Using Lean manufacturing techniques in your business’s logistics processes can help reduce waste and more closely match customer requirements. Techniques such as Total Productive Maintenance, Kanban, and Just-in-Time (JIT) Production aim to make production as efficient as possible to deliver the right product at the right time in the right quantity to the right customers.
Many companies also use logistics tracking, a system that tracks resources throughout the movement and storage of products. With a logistics tracking system, companies know where their products are physically located and where they are scheduled to be next. Certain software that utilizes RFID and barcodes can provide real-time updates as to the movement of your product as it’s on its way to the customer. Software tracking can also provide real-time confirmation of delivery.
Logistics tracking is highly useful for handling maintenance outages and other types of downtime. If a supplier or facility along the supply chain cannot function, this means equipment and materials may need to be moved to a different site or a new supplier must be found as quickly as possible. Logistics tracking helps logisticians take action on delivery or production delays to ensure that customers still receive their products in a timely manner.

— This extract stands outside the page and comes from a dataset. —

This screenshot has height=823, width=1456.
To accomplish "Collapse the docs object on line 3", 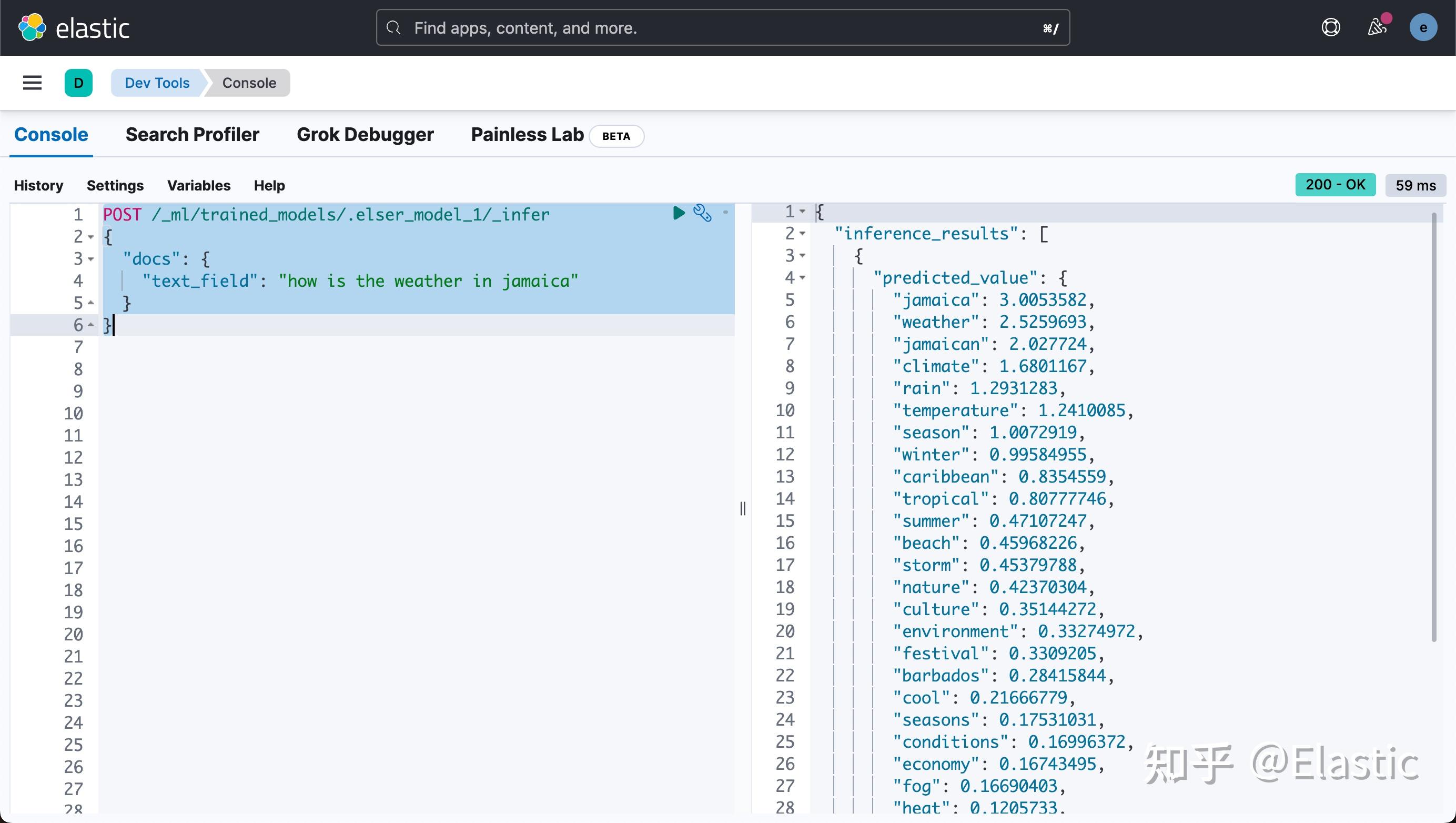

Kanban is a Lean manufacturing technique that uses visual cues to trigger action and improve organizational efficiency. As an inventory system, it helps to manage the movement of materials and information—making it the perfect thing for logistics management and controlling supply chains. Kanban provides a means of communication between different suppliers, businesses, and departments so everyone is on the same page as to where a product is located and what steps are further needed before it is finally delivered to the customer.

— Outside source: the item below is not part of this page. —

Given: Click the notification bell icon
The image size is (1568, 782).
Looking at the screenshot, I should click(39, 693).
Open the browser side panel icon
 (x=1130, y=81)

“Kanban” means signboard or card, and a card that provides specific information can be sent from shipping to the transportation provider, for example, to trigger necessary action. This may be a physical letter or card included with the product, or more typically is part of logistics tracking software (ex: a customer receives an email that their product was delivered so they can retrieve it). Overall, kanban serves as a link and provides the information that connects the entire process of managing logistics.
Kanban can particularly help logisticians visually see the movement of shipments and what priorities or deadlines are being met. Kanban cards can represent each item and show its location within your shipping cycle, so the process becomes transparent. This also makes it much easier to pinpoint waste or delays, and correct mistakes before they become a more widespread problem.

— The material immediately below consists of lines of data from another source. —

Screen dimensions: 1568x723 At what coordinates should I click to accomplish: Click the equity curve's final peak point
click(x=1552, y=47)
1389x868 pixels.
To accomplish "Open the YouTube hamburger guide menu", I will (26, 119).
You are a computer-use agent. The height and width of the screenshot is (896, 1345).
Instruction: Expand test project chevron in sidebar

Why is Logistics Management Important?
Logistics is all about finding more efficient ways to move products from their creation all the way to the customer. The driving force behind logistics, and the reason why it’s important for many companies in many industries to adopt this type of management, is to provide the best customer service possible and meet demand. Having an effective logistics process can help protect the reputation of your business and increase profits. Through managing logistics, you can ship your products in a timely manner accurately and with a high level of quality.
On top of this, logistics creates transparency in your business’s supply chain and can track real-time movement of goods. Not only can you better control the flow of inventory, you can see potential disruptions before they happen and take preventative action to reduce waste. When done properly, logistics management helps you provide the right product to the right customer, in the right condition and the right quantity, at the right place, right time, and right cost.